The Pittsburgh Foundation

Navigating around a frothing stock marketThe Pittsburgh Foundation stays the course of searching for the right value for the long term

Jonathan Brelsford

By Jonathan Brelsford

is senior vice president, Finance and Investment at The Pittsburgh Foundation.

Back nearly a decade ago, in those shock-filled months after the global financial calamity now known as the Great Recession, I emerged from my mostly behind-the-scenes role as The Pittsburgh Foundation’s financial caretaker to offer weekly updates to staff. The goal was to examine what lay behind the markets’ plunge and explain how government and private-sector responses were affecting our foundation’s assets.

In those email “fireside chats” beginning in September 2008, I was trying to counter panic and misinformation with facts. In the first few months of the recession, market participants really were coming unglued, and companies were disappearing.

While the markets’ roller coaster ride of the past several days does not begin to approach the shock and awe of the Great Recession, it has brought back ugly memories and caused concern. So, in response, I’m emerging again from the back office through this blog posting to offer some facts and perspective that I hope will be helpful to those who care deeply about the future financial health of our foundation.

First, and most important, the financial state of our foundation is strong. The assets of our charitable funds are invested in diversified portfolios, a mandate of our stewardship.  In our Legacy Fund we invest in a broad array of global equities and fixed income, including private assets and hedged strategies.  The underlying tenet of our investment philosophy – one in which all our fund managers share – is to search for the right valuation for the long term. 

The obvious take-away in comparing the market gyrations through this week is that that we’ve experienced a corrective slap, one anticipated by many economists, while the 2008 recession was an economic smackdown that took the world by surprise.

What both events do share is a resurgence of volatility. The irony of the markets’ correction at the beginning of the week was that it was the result of overly enthusiastic speculators in volatility.

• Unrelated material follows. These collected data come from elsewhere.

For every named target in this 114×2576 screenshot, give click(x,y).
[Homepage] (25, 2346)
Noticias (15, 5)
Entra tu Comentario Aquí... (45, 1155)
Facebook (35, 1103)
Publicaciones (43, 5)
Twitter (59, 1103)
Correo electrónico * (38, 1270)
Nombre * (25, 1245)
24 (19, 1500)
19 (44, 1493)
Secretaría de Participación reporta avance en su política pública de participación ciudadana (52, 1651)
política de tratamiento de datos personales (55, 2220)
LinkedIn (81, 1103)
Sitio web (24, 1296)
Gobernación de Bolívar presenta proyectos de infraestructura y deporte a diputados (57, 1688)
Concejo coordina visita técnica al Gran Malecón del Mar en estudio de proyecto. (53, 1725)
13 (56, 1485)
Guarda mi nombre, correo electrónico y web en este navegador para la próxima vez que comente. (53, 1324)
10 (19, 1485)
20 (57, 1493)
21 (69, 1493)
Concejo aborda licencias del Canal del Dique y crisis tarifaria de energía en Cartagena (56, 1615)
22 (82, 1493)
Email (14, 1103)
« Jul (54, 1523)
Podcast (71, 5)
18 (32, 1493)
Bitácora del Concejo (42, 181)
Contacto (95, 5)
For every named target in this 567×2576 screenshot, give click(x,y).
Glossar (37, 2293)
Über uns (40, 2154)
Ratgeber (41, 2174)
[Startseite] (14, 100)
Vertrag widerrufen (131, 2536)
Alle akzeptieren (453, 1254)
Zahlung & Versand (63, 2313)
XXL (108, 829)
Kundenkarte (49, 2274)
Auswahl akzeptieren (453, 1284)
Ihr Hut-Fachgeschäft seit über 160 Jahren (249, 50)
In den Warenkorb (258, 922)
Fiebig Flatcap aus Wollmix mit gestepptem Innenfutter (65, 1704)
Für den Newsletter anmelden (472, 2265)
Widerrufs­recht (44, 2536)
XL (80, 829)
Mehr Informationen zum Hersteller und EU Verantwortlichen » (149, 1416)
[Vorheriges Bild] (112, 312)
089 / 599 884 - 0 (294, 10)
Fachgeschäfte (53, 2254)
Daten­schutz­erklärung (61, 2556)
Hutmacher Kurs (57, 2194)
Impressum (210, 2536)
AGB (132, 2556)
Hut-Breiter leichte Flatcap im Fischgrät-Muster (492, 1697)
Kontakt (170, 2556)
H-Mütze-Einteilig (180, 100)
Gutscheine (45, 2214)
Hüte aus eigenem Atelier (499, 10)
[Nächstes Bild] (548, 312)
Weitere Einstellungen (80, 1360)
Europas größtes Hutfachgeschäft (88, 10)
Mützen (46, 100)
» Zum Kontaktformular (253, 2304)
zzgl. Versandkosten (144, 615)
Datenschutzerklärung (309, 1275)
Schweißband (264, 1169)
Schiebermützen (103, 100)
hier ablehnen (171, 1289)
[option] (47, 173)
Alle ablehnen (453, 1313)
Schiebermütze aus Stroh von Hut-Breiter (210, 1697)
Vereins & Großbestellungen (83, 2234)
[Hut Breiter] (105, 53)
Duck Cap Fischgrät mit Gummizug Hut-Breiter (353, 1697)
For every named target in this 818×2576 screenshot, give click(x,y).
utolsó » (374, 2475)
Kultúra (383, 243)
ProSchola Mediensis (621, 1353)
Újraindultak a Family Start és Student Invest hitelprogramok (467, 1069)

The relatively calm market behavior of the past several years meant that speculators could sell insurance against volatility’s return. They could collect a premium, invest it in the stock market and enjoy amazing returns.  My staff and I met in past months with investment managers who pitched exactly this tactic.  An investment that uses the Chicago Board Options Exchange Volatility Index, or VIX, a popular measure of the stock market's expected anxiety level, as a hedge against losses due to volatility might make sense for some investors if managed correctly. We viewed it as one among many schemes designed to leverage a return to bring a higher upside in response to a much more severe downside.  We passed on these offers, and have continued to do the relatively mundane job of rebalancing back into equity markets and out of cash. We watched markets continue to soar and volatility continue to sink, but we believed that dynamic would turn, eventually.

On Feb. 2, it did. The slump at the end of last week is being attributed largely to the increased probability that the Federal Reserve will raise interest rates to cool an economy that may be overheating.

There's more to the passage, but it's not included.